**PROBLEMS TO WORK ON**.
1) Answer these questions about the BLP replication write-up:
(a) Which table and paper does the author try to replicate?
(b) What kind of assumptions does the framework make on the part of producers?
(c) What do the proposed BLP instruments address?
2) Output a passage from the BLP replication write-up word for word. Begin at the words "The BLP model is" and stop after "part of producers.".

**TEXT SEGMENT**.

========================

Introduction

This is my attempte to replication the results of the table IV in Berry, Levinsohn, and Pakes (1995) by using Python. The following sections provide a very brief overview of the BLP model and the corresponding Python codes for how it is estimated. The main codes I relying on for this BLP replication exercise come from http://www.ivan-li.com/code/blp_1995. I also try to follow the procedure of Chris Conlon and Jeff Gortmaker’s pyblp package, with their working paper: https://jeffgortmaker.com/files/pyblp.pdf.

Import necessary packages for Python

Below are the necessary packages you need to import in Python before running the codes.

1. BLP model description

The BLP model is a model to present a framework which enables one to obtain estimates of demand and cost parameters for a class of oligopolistic differentiated products market. These estimates can be obtained using only widely available product-level and aggregate consumer-level data, and they are consistent with a structural model of equilibrium in an oligopolistic industry. The framework is based on:

  • A joint distribution of consumer characteristics and product attributes that determines preferences over the products marketed;
  • Price taking assumptions on the part of consumers;
  • Nash equilibrium assumptions on the part of producers.

The main contributions of BLP model are:

  • Use aggregate data to incorporate heterogeneity such as different consumer with different income have different taste;
  • Propose BLP instruments to address endogeneity for the price of the product and the unobserved product attributes.

1.1 Utility and demand

Below are the common notations that used in the BLP model.

  • There are \(t = 1, 2, . . . , T\) markets
  • Each market with consumers \(i = 1,2, \cdots, I_t\)

========================

**DATA ENTRIES**.
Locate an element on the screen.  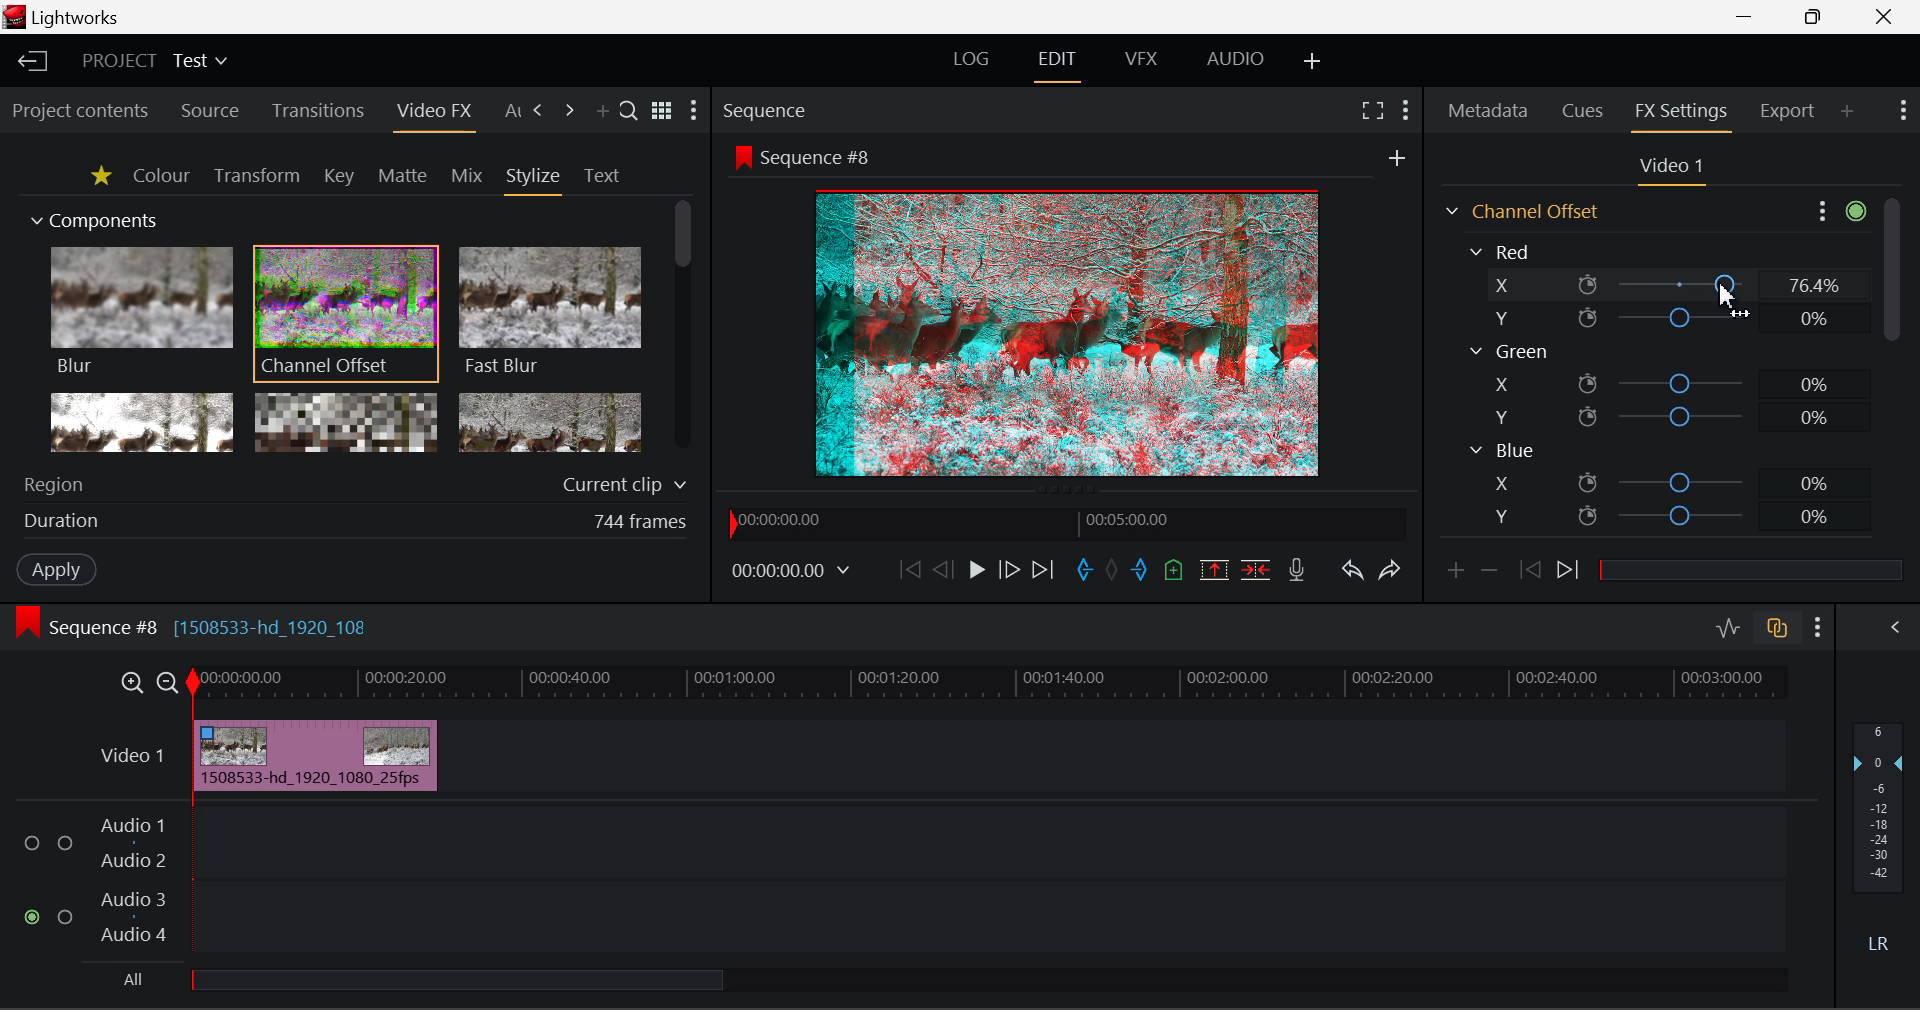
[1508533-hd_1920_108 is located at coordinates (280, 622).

========================

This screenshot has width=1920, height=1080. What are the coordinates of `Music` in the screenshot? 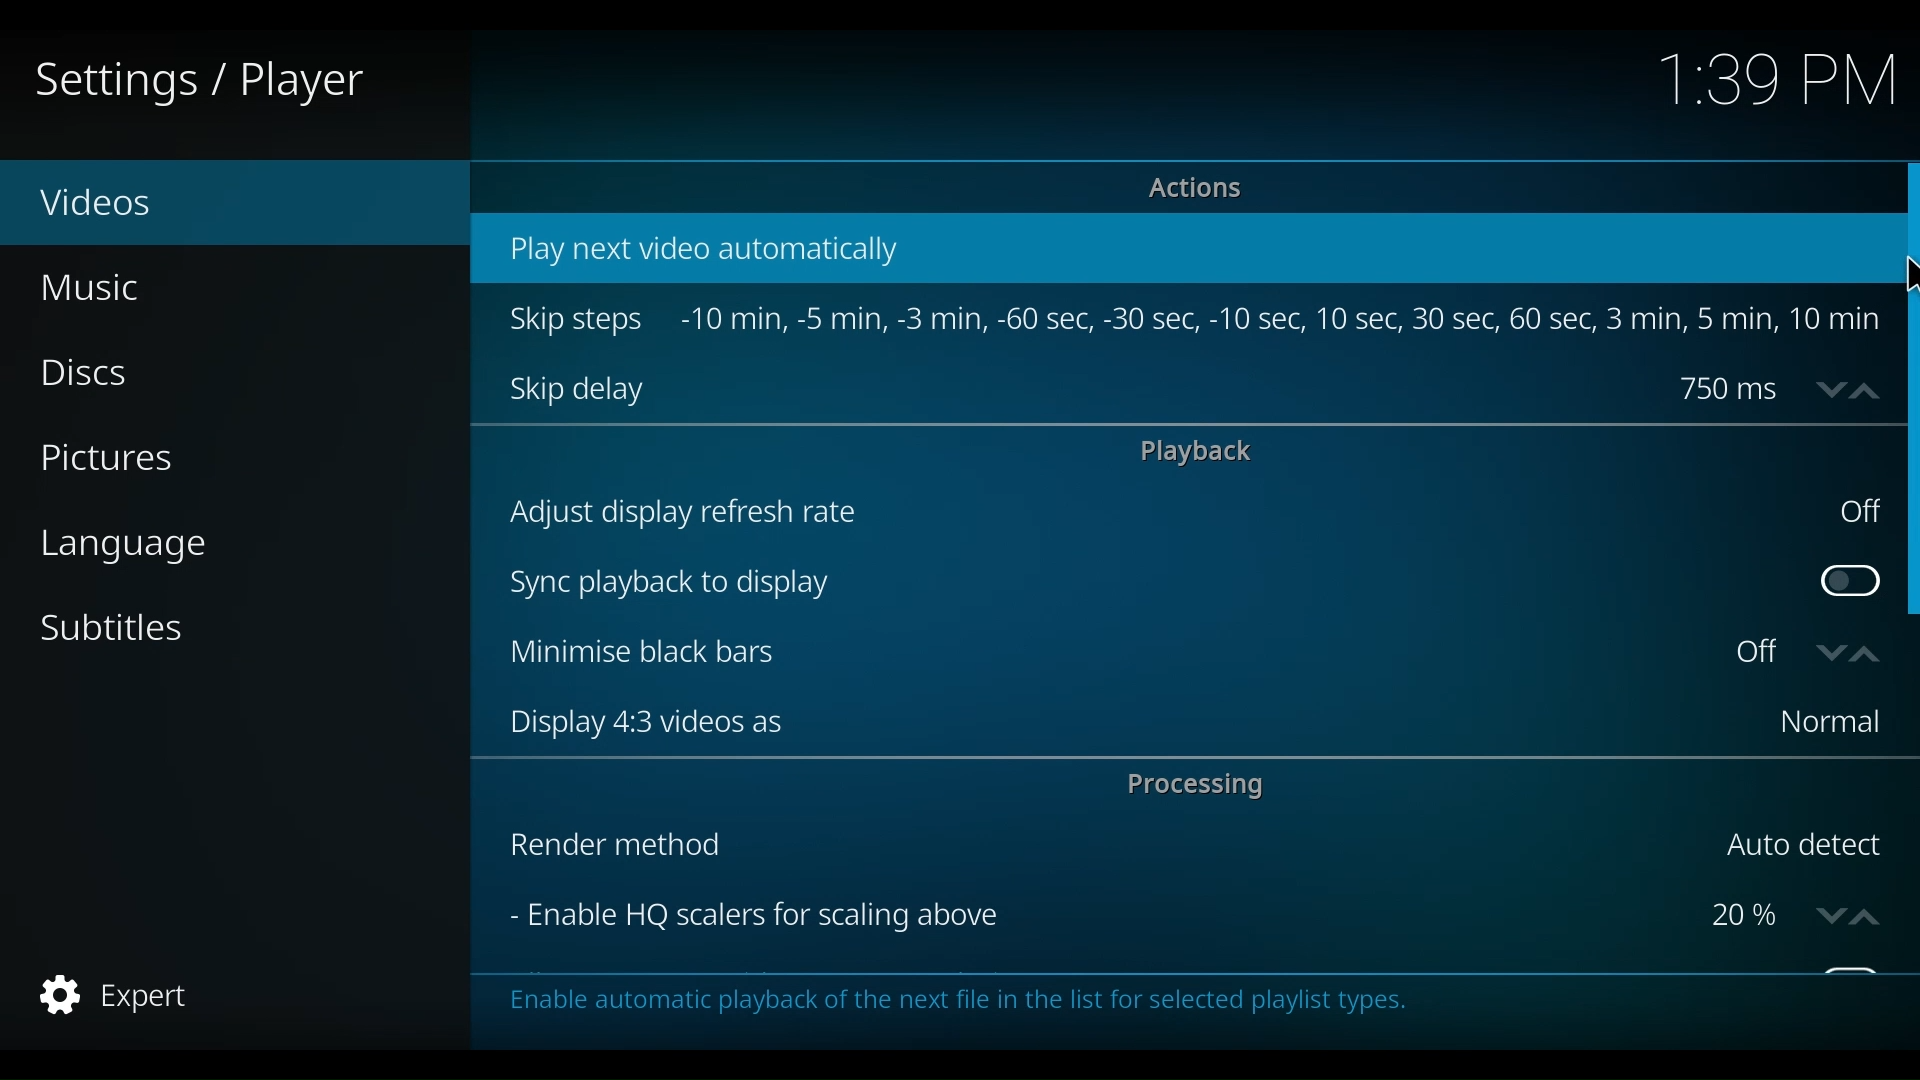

========================

**RESPONSES FOR EACH TASK**.
1)
(a) Table IV in Berry, Levinsohn, and Pakes (1995).
(b) Nash equilibrium assumptions.
(c) Endogeneity for the price of the product and the unobserved product attributes.

2)
The BLP model is a model to present a framework which enables one to obtain estimates of demand and cost parameters for a class of oligopolistic differentiated products market. These estimates can be obtained using only widely available product-level and aggregate consumer-level data, and they are consistent with a structural model of equilibrium in an oligopolistic industry. The framework is based on:

  • A joint distribution of consumer characteristics and product attributes that determines preferences over the products marketed;
  • Price taking assumptions on the part of consumers;
  • Nash equilibrium assumptions on the part of producers.